EXERCISE TASK A: According to the exhibition text, how many large-format images make up Crowds & Riots?

Interregnum, curated by Snauwaert, is the first extensive solo exhibition of Douglas in Belgium and covers films and photographs made in the last seven years. The title refers to ‘the period in between’ and pertains to the predominant leitmotif in the exhibition. “All the works are related to periods of transition and to a certain extent also of disorder, periods which the Italian philosopher Giorgio Agamben calls the state of exception” (Douglas qtd. in Stedenheydens 18). These moments of chaos, transition and uncertainty are exhibited on two floors. The works dealing with the history of twentieth century North America are displayed on the second floor, where viewers first experience Crowds & Riots (2008), which are four large-format images staging significant moments in Vancouverian history. The first three photographs portray the collective body in revolt against power, while the fourth shows consumers at a horse race. Crowds and Riots depicts moments that move the collective body, whether ideologically or capitalistically. Therefore, the series is not only a reflection on local history, but also a socio-historical study on the interaction between the individual and the collective (Kealy “Crowds” 17). Crowds and Riots fluently transposes into the distinctly different but equally staged Midcentury Studio (2010-1), in which Douglas takes on the alter ego of a self-taught photojournalist who captured some characteristic scenes of North America between 1945 and 1951. Midcentury Studio, of which the title refers to the studio of the Vancouverian photographer, portrays five key topics, which are fashion, public settings, everyday life, and the world of magic, crime and murder (Kealy “Midcentury” 55; Phillips 9-13). The exhibition on the second floor concludes with Hotel Vancouver and Hogan’s Alley, which are both connected to Douglas’ artistic app, Circa 1948, in which the user wanders through post-war Vancouver. By means of film noir aesthetics and digital manipulation, the images show the once grand Edwardian hotel and the slums of Hogan’s Alley in a state of decay (Pontbriand 188-90).

EXERCISE TASK B: Update the records from the line containing "Click the upper-left" down to the end of the records, replacing "blue" with "teal" and leaving everything else unchanged.

WORKING DATA:
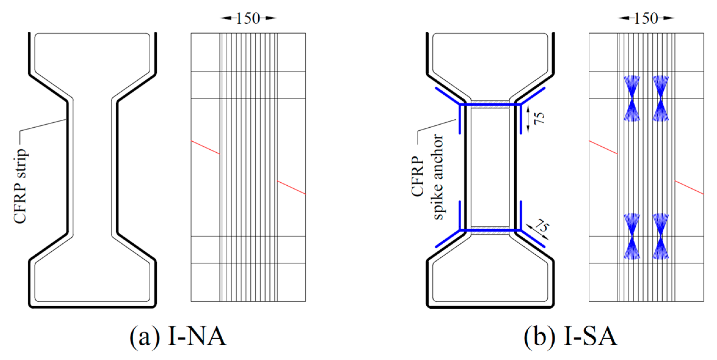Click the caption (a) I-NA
[x=178, y=336]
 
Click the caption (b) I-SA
[x=570, y=336]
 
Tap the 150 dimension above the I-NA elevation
[x=248, y=18]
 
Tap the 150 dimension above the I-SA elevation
[x=646, y=18]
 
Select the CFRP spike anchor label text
[x=428, y=177]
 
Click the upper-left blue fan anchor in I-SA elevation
[x=631, y=98]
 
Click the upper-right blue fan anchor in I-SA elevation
[x=661, y=98]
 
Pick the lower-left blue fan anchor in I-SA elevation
[x=631, y=236]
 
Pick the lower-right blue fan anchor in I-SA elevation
[x=661, y=236]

WRITTEN ANSWER A: Four.

WRITTEN ANSWER B:
Click the upper-left teal fan anchor in I-SA elevation
[x=631, y=98]
 
Click the upper-right teal fan anchor in I-SA elevation
[x=661, y=98]
 
Pick the lower-left teal fan anchor in I-SA elevation
[x=631, y=236]
 
Pick the lower-right teal fan anchor in I-SA elevation
[x=661, y=236]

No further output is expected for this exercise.